Workshop on next-generation hardware for high-performance computing (NG-HPC 2018)

Next-gen hardware for performance and energy efficiency

Part of the Marionet UK Many-core Research Network


The program for this one day workshop is based on invited talks and there is no office call for papers or proceedings. We hope to be able to put the presentations online after the event as long as the speakers are happy with this. The program is ready but if you would like to contribute to it, please, let us know your ideas at


9:00 Welcome. Jose Nunez-Yanez. Bristol

9:15 Processing for Machine Intelligence. Carlo Luschi. Director of Research. Graphcore.

This talk will introduce the IPU (Intelligence Processing Unit), Graphcore’s ground-breaking processor based on massively parallel computing resources and large amounts of on-chip memory, with synchronised execution within an IPU or across multiple IPUs. The IPU architecture provides an unprecedented boost of training and inference performance over a wide range of machine learning algorithms. This is realized also by the adoption of efficient numerical representation and through algorithmic innovation, that allows to hold very complex models entirely on chip.

10-10:30 coffee

10:30 Inside Isambard — the World’s First Production ARM Supercomputer.

The Isambard Project, a GW4 Alliance initiative, recently disclosed the latest results from its benchmarking of Arm-based processors for HPC, the first such results for dual socket Cavium ThunderX2 nodes. This talk will discuss the result presented at the Cray User Group (CUG) Conference in Stockholm on May 23, 2018, detailing the performance comparison between Cavium™ ThunderX2® Arm®-based CPUs and the latest state-of-the-art Intel Skylake x86 processors. Results focused on the HPC codes that are most heavily used on the UK’s national supercomputer, ARCHER, and showed that for these kinds of workloads, ThunderX2 is competitive with the best x86 CPUs available today, but with a significant cost advantage.

11:15 It's not about the core, it’s about the system. Gajinder Panesar. CTO at UltraSoC

This talk will discuss UltraSoC’s semiconductor IP puts an intelligent analytics infrastructure into the hardware of an SoC, providing intimate visibility of real-world system behavior. that puts intelligent self-analytic capabilities in the SoCs at the heart of today’s consumer electronic, computing and communications products. UltraSoC embedded analytics technology helps solve pressing problems including cybersecurity, functional safety, and the management of complexity. UltraSoC solutions also allow designers to develop SoCs more quickly and cost-effectively. Benefits include robustness against malicious intrusions; enhanced product safety; reduced system power consumption; and better performance – with fine-tuning of end products even after they are deployed in the field.

12:00-13:00 lunch

13:00 Accelerating Machine Learning Using Intel FPGAs.
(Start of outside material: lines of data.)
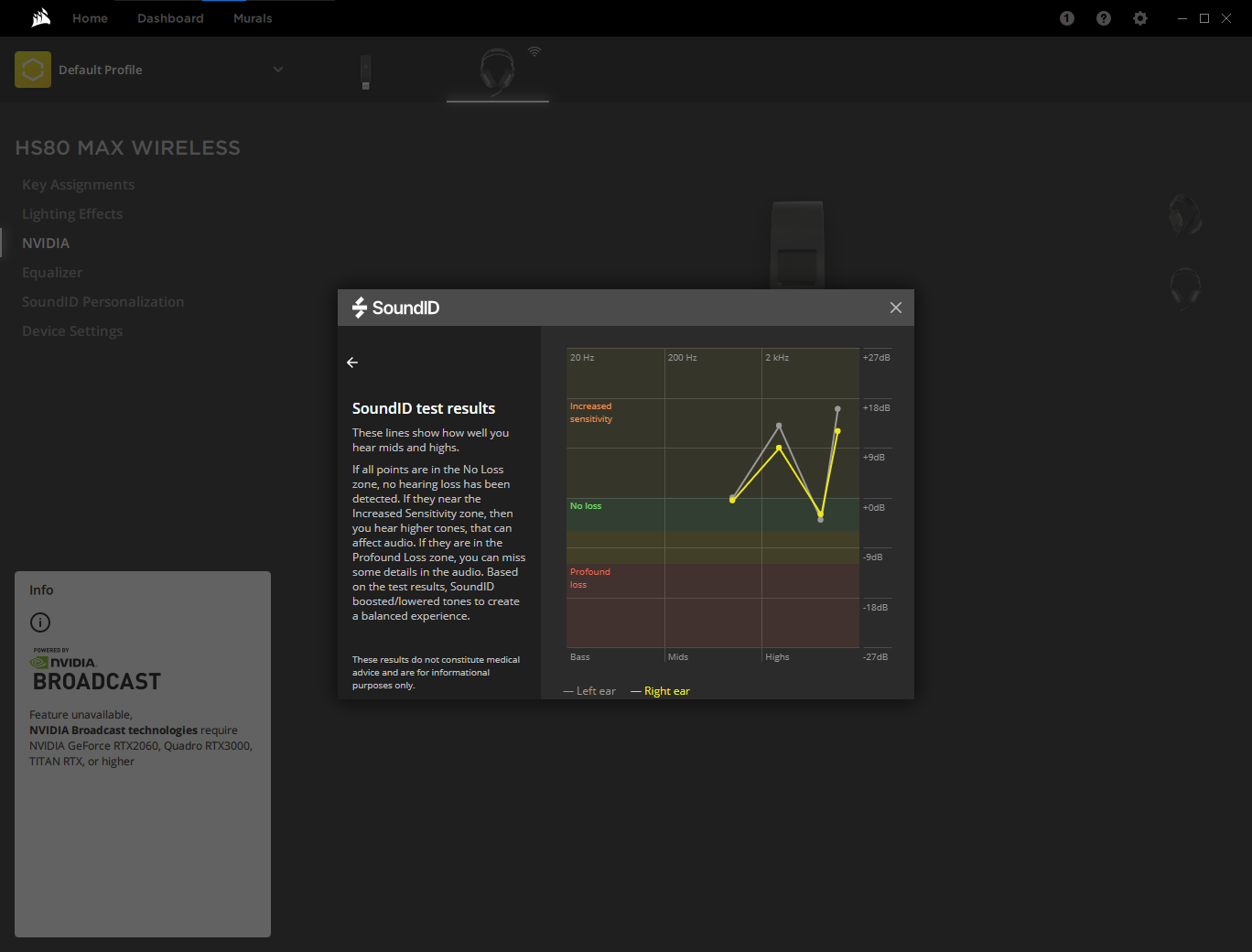Click the top headset view thumbnail
The image size is (1252, 952).
[1185, 215]
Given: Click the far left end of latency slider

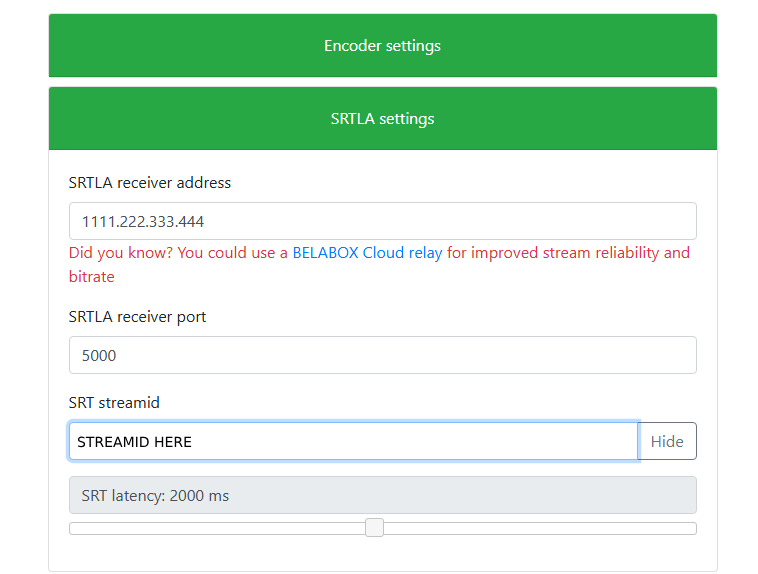Looking at the screenshot, I should tap(73, 528).
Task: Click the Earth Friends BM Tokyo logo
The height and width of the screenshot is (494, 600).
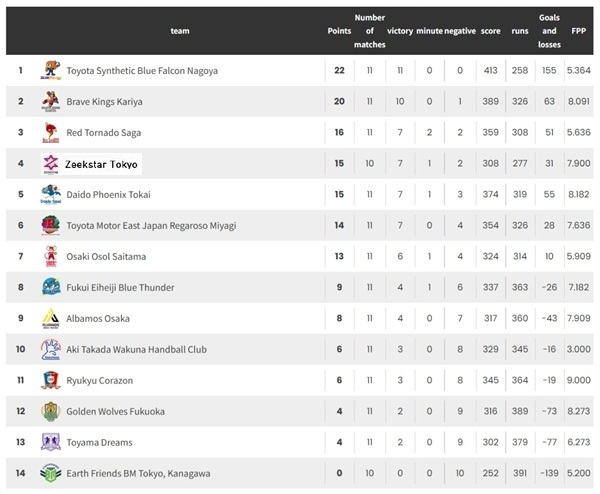Action: [51, 473]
Jahanzeb Ahmad. Vision Design Engineer at Intel Corporation

This talk willl discuss how Intel® FPGAs provide flexibility for artificial intelligence (AI) system architects searching for competitive deep learning accelerators that also support differentiating customization. The ability to tune the underlying hardware architecture, including variable data precision, and software-defined processing allows the FPGA to deploy state-of-the-art innovations as they emerge. Underlying application use include in-line image and data processing, front-end signal processing, network ingest, and I/O aggregation. The Intel® FPGA Deep Learning Acceleration Suite accesses Intel FPGAs for real-time AI by enabling a complete top-to-bottom customizable AI inference solution.

13:45 fpgaConvNet: A Toolflow for Mapping Diverse Convolutional Neural Networks on Embedded FPGAs. Christos Bouganis. Imperial College

In recent years, Convolutional Neural Networks (ConvNets) have become an enabling technology for a wide range of novel embedded Artificial Intelligence systems. Across the range of applications, the performance needs vary significantly, from high-throughput video surveillance to the very low-latency requirements of autonomous cars. In this context, FPGAs can provide a potential platform that can be optimally configured based on the different performance needs. However, the complexity of ConvNet models keeps increasing making their mapping to an FPGA device a challenging task. This work presents fpgaConvNet, an end-to-end framework for mapping ConvNets on FPGAs. The proposed framework employs an automated design methodology based on the Synchronous Dataflow (SDF) paradigm and defines a set of SDF transformations in order to efficiently explore the architectural design space.

14:30 GPU optimisation of gridding for Square Kilometre Array data. Anna Brown. Oxford e-research center

The w-projection gridding algorithm involves convolving a stream of data points with convolution kernels and gridding the result, and has applications in the Science Data Processor component of the Square Kilometre Array. The algorithm introduces significant memory bandwidth requirements in accessing the convolution kernels and output grid and has irregular, non deterministic memory access patterns driven by the distribution of the input data. This talk will cover optimisation of this algorithm for GPU, including presorting data to allow for additional parallelism without race conditions and localising data as much as possible to make use of higher bandwidth local memory.

15:15 Coffee and panel 

16:00 End